> Complete the following
1. Reproduce the portion of the passage on child maintenance under Schedule 1, starting at "The Mother had started" and ending at "any capital award.".
2. Compose the next part of the passage on child maintenance under Schedule 1, picking up after its final sentence.

[begin Excerpt to read]

When a married couple divorce in England, the Matrimonial Causes Act 1973 provides a wide range of financial provision for the spouses. Where an unmarried couple have a child together, the parent with care may have to seek financial provision for the child under Schedule 1 of the Children Act 1989.
The case of PG v TW (no.2) (Child: financial provision) neatly illustrates the wide range of powers under this piece of legislation and also the generous approach of the Courts, particularly where the absent parent is very wealthy.
Both the Mother and Father were born in Africa (the identity of the country has been anonymised owing to the Father’s high profile). The Father was 30 and the Mother 25. They started a relationship in 2007 and their daughter was born a year later in 2008. The relationship ended in March 2009 (although the Mother and child had returned to Africa in October 2008 to live with her parents).
The Father was a very successful and prominent footballer. He had moved to Europe and had recently started playing in England. The Mother had minimal income and savings, although she took a job in April 2009 to help support herself. She was living with her parents in a modest house in a city suburb. She shared a bedroom with her daughter. Laser beam alarm security was fitted but it was not in a gated community. As part of her claim she was seeking good quality accommodation in a gated community with 24 hour security personnel. Her concern regarding security was highlighted when during the course of the proceedings her father intercepted and shot dead an intruder in the property.
The Mother had started proceedings in her local court in Africa in June 2009 seeking £350 per month by way of maintenance. A settlement was reached in that figure. She then instructed a second set of African lawyers and claimed a higher rate of maintenance at £3,400 per month (to include an au pair and domestic assistance). She withdrew her claim and a settlement was reached at £1,150 per month. There was no equivalent Schedule 1 provision in local law for the mother to seek any capital award.

[end Excerpt to read]
[begin Record extracts]

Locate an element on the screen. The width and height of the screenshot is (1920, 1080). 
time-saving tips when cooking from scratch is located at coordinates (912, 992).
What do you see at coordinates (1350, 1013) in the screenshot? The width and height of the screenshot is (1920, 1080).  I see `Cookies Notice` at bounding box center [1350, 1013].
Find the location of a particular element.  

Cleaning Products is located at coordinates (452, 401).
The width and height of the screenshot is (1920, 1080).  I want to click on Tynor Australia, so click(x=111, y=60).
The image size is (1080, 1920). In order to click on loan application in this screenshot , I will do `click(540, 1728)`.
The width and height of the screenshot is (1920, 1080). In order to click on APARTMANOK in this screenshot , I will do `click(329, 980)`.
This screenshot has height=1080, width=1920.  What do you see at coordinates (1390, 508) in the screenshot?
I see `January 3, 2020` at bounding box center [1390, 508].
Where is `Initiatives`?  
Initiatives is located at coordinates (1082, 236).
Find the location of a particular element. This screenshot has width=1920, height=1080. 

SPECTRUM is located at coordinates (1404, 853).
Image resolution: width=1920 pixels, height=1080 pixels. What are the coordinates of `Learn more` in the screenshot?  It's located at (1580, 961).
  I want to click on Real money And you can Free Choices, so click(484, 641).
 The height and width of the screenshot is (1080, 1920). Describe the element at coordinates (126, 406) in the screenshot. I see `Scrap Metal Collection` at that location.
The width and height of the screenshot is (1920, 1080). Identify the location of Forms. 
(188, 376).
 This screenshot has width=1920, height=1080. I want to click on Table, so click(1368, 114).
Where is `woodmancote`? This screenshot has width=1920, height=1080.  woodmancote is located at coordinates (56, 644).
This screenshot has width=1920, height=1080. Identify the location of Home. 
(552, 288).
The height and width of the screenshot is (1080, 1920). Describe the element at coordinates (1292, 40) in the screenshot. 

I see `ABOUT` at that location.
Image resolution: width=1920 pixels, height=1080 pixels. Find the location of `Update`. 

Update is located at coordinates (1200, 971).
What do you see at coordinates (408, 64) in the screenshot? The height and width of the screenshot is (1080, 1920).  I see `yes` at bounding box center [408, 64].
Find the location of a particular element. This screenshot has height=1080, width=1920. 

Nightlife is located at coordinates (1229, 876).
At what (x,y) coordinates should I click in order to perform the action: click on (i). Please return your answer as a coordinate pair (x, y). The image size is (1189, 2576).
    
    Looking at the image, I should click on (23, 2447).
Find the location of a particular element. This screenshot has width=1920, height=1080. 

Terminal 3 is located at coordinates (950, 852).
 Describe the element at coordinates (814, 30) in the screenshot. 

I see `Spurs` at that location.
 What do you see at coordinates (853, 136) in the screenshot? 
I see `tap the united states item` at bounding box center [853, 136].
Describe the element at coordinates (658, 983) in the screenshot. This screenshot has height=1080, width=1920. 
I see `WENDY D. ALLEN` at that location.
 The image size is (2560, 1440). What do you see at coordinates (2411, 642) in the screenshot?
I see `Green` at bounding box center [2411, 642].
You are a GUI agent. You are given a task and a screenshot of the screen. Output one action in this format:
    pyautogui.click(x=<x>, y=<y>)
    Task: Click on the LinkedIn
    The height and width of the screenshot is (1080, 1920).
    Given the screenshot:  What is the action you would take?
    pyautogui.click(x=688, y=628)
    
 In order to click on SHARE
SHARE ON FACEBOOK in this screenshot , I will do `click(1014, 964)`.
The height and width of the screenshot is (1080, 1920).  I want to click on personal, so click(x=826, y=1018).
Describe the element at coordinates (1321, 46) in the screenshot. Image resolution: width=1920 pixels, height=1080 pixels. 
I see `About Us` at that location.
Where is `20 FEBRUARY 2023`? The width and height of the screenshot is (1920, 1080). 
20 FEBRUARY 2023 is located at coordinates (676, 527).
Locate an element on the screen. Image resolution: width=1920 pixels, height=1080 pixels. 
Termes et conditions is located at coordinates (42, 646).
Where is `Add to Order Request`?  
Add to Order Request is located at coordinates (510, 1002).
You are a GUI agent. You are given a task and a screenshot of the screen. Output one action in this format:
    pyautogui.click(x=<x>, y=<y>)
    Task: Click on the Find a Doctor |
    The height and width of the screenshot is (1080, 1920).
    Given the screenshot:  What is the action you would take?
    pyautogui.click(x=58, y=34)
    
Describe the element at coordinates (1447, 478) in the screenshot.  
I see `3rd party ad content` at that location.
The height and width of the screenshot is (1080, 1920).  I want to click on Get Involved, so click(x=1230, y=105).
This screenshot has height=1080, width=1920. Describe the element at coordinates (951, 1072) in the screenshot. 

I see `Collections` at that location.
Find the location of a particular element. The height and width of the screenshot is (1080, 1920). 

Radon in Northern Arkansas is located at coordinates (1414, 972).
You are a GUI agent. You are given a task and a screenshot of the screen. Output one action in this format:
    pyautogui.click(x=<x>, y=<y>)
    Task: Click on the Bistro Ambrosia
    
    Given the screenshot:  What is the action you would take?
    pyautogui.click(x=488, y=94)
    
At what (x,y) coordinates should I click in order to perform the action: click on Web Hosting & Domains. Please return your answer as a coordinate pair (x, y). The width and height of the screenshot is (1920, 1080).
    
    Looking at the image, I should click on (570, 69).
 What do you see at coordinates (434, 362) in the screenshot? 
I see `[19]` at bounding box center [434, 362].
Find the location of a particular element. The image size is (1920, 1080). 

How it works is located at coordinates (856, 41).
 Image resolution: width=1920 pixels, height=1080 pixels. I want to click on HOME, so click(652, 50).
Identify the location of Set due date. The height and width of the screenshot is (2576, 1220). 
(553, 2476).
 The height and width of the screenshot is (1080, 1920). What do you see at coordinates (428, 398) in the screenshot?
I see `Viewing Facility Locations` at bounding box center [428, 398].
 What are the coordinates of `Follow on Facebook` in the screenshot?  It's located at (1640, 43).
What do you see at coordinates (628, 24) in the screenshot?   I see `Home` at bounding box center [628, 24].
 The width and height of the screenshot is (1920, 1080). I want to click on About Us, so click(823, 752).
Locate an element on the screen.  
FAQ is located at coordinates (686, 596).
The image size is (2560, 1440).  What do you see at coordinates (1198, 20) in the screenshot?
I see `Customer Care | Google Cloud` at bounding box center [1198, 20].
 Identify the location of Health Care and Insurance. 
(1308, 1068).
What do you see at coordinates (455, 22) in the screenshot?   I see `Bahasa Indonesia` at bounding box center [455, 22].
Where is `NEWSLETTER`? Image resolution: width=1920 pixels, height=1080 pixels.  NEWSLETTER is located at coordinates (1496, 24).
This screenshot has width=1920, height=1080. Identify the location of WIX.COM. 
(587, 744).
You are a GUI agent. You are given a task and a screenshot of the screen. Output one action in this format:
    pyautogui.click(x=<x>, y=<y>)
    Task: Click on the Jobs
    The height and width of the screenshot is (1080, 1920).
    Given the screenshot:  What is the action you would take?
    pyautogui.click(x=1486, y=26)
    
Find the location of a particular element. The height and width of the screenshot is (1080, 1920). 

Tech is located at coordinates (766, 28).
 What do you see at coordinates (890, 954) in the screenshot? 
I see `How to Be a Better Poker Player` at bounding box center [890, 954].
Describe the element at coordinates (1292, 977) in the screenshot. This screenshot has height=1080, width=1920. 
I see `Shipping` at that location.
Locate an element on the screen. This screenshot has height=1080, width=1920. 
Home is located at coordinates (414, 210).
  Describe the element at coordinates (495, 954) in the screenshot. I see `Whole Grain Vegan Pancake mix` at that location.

[end Record extracts]

> Answers in order
1.
The Mother had started proceedings in her local court in Africa in June 2009 seeking £350 per month by way of maintenance. A settlement was reached in that figure. She then instructed a second set of African lawyers and claimed a higher rate of maintenance at £3,400 per month (to include an au pair and domestic assistance). She withdrew her claim and a settlement was reached at £1,150 per month. There was no equivalent Schedule 1 provision in local law for the mother to seek any capital award.

2.
It was only when the Mother became aware of the powers under the English Court that she withdrew her claim in Africa. The final hearing took place in Africa in December 2011. The Mother sought to dismiss the proceedings on the basis of the English proceedings which were now in train. The Judge refused to do so.
The English proceedings
The Mother made two applications under Schedule 1 of the Children Act 1989, the first in May 2011 and the second in March 2012. It is also important that in this case the Mother relied heavily upon her African accountant, who helped produce her budget.
At the time the Mother issued her application, her claim under Schedule 1 as a parent for a child living overseas was limited under paragraph 14 to periodical payments and secured periodical payments only (therefore excluding lump sum and capital provision for housing or any other purpose).
However, the EU Maintenance Regulation 2011 removed all restrictions on an application by an overseas resident against a respondent resident in this jurisdiction and consequently applicants under Schedule 1 may now seek lump sum and property settlement orders in addition to periodical payments. The implication of the EU Maintenance Regulation was not picked up by the Mother’s legal team immediately. However, when they did become aware of the effect on the Mother’s application, they immediately notified the Father’s solicitors and made a second application seeking capital provision as well as periodical payments.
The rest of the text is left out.